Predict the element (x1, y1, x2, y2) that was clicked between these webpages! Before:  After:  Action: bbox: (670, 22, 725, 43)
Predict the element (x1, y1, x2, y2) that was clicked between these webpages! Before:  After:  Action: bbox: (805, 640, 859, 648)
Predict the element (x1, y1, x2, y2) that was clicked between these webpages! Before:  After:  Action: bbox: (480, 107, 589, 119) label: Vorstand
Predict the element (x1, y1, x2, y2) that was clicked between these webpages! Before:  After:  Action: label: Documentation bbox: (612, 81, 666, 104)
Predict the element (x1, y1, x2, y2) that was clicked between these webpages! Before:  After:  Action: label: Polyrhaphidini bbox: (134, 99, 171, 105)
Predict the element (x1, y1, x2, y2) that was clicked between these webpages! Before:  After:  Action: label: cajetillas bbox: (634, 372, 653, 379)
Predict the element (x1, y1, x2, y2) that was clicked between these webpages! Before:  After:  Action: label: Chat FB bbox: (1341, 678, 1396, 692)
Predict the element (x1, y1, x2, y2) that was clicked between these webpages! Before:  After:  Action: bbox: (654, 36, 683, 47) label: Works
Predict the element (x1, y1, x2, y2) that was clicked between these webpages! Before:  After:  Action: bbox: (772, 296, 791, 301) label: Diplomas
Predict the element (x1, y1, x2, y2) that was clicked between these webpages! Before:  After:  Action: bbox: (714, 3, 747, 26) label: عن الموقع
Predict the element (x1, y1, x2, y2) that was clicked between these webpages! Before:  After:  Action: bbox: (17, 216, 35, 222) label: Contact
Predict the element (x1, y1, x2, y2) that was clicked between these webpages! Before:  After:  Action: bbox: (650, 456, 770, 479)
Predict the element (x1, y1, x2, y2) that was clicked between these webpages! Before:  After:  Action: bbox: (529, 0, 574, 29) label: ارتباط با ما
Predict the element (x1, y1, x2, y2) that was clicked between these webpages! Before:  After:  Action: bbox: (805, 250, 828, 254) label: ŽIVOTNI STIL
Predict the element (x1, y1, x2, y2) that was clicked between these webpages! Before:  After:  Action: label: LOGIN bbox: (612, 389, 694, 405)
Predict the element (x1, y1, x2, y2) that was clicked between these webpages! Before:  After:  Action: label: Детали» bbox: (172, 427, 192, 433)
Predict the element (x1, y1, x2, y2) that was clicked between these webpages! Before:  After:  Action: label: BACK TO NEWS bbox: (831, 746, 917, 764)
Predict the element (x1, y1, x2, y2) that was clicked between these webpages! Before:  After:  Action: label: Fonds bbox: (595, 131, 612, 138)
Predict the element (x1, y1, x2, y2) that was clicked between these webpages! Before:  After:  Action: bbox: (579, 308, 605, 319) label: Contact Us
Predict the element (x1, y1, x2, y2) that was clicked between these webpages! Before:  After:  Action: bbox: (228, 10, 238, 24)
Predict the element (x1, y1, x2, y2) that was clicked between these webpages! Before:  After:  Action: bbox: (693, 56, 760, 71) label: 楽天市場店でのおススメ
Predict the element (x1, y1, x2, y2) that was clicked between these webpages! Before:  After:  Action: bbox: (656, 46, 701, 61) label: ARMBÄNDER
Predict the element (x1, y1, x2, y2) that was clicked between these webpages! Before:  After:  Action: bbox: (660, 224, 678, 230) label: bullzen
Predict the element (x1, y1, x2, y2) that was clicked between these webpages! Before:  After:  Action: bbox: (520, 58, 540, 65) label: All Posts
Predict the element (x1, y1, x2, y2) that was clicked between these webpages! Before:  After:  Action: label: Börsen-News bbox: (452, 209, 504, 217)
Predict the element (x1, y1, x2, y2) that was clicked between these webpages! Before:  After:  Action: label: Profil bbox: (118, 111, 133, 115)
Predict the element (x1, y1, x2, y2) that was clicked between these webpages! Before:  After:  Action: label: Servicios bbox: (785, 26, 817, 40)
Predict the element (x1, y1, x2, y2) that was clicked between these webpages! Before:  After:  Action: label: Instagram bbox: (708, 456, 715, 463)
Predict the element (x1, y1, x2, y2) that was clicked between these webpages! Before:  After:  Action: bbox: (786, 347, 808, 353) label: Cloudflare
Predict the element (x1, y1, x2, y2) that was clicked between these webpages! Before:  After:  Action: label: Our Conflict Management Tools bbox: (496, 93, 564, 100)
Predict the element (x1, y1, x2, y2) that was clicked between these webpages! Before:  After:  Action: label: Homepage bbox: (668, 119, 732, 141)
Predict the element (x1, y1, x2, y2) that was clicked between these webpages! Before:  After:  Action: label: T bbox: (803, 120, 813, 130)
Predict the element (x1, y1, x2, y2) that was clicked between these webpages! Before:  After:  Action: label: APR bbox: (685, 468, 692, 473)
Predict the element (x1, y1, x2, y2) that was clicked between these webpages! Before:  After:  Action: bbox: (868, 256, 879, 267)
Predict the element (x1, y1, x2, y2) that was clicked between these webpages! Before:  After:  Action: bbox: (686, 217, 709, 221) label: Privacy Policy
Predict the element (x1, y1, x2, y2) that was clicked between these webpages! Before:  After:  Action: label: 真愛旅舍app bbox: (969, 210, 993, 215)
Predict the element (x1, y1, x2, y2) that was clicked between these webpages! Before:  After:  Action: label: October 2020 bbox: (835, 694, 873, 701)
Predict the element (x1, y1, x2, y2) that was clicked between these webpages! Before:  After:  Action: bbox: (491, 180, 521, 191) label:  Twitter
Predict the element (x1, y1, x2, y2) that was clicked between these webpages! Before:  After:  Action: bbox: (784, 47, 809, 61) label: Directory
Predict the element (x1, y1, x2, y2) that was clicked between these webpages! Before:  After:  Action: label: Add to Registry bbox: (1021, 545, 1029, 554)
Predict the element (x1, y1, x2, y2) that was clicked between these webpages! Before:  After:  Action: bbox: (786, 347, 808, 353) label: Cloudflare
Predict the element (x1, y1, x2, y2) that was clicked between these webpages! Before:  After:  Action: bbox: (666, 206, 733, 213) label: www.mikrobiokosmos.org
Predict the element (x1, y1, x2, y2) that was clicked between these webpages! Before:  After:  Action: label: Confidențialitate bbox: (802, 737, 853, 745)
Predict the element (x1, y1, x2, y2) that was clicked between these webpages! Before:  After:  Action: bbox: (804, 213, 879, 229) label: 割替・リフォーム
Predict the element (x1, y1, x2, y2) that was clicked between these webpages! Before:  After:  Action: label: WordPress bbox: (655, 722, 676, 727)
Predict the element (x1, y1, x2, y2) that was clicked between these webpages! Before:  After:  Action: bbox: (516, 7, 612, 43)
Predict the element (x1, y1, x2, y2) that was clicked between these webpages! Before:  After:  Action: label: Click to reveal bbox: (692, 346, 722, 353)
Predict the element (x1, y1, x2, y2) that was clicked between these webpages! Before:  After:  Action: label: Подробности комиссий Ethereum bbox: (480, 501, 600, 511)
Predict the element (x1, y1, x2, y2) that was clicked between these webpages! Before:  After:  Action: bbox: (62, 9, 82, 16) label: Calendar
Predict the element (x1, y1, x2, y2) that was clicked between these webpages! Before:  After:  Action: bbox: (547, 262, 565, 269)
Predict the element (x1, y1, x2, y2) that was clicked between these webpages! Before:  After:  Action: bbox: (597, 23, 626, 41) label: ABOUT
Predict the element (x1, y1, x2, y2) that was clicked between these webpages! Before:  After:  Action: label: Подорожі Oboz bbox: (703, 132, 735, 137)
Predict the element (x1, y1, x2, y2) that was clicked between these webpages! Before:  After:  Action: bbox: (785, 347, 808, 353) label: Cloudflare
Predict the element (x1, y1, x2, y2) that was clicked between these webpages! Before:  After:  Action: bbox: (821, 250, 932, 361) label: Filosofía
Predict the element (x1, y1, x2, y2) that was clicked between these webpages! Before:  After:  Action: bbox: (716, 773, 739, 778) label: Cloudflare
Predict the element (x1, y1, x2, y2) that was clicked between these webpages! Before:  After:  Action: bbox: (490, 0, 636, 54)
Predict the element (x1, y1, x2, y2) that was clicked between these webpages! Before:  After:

> [TO BE DONE]:
Copy out, word for word, the lines from the first one through the line with "ارتباط با ما", including both.

> [RESPONSE TO THIS EXERCISE]:
Predict the element (x1, y1, x2, y2) that was clicked between these webpages! Before:  After:  Action: bbox: (670, 22, 725, 43)
Predict the element (x1, y1, x2, y2) that was clicked between these webpages! Before:  After:  Action: bbox: (805, 640, 859, 648)
Predict the element (x1, y1, x2, y2) that was clicked between these webpages! Before:  After:  Action: bbox: (480, 107, 589, 119) label: Vorstand
Predict the element (x1, y1, x2, y2) that was clicked between these webpages! Before:  After:  Action: label: Documentation bbox: (612, 81, 666, 104)
Predict the element (x1, y1, x2, y2) that was clicked between these webpages! Before:  After:  Action: label: Polyrhaphidini bbox: (134, 99, 171, 105)
Predict the element (x1, y1, x2, y2) that was clicked between these webpages! Before:  After:  Action: label: cajetillas bbox: (634, 372, 653, 379)
Predict the element (x1, y1, x2, y2) that was clicked between these webpages! Before:  After:  Action: label: Chat FB bbox: (1341, 678, 1396, 692)
Predict the element (x1, y1, x2, y2) that was clicked between these webpages! Before:  After:  Action: bbox: (654, 36, 683, 47) label: Works
Predict the element (x1, y1, x2, y2) that was clicked between these webpages! Before:  After:  Action: bbox: (772, 296, 791, 301) label: Diplomas
Predict the element (x1, y1, x2, y2) that was clicked between these webpages! Before:  After:  Action: bbox: (714, 3, 747, 26) label: عن الموقع
Predict the element (x1, y1, x2, y2) that was clicked between these webpages! Before:  After:  Action: bbox: (17, 216, 35, 222) label: Contact
Predict the element (x1, y1, x2, y2) that was clicked between these webpages! Before:  After:  Action: bbox: (650, 456, 770, 479)
Predict the element (x1, y1, x2, y2) that was clicked between these webpages! Before:  After:  Action: bbox: (529, 0, 574, 29) label: ارتباط با ما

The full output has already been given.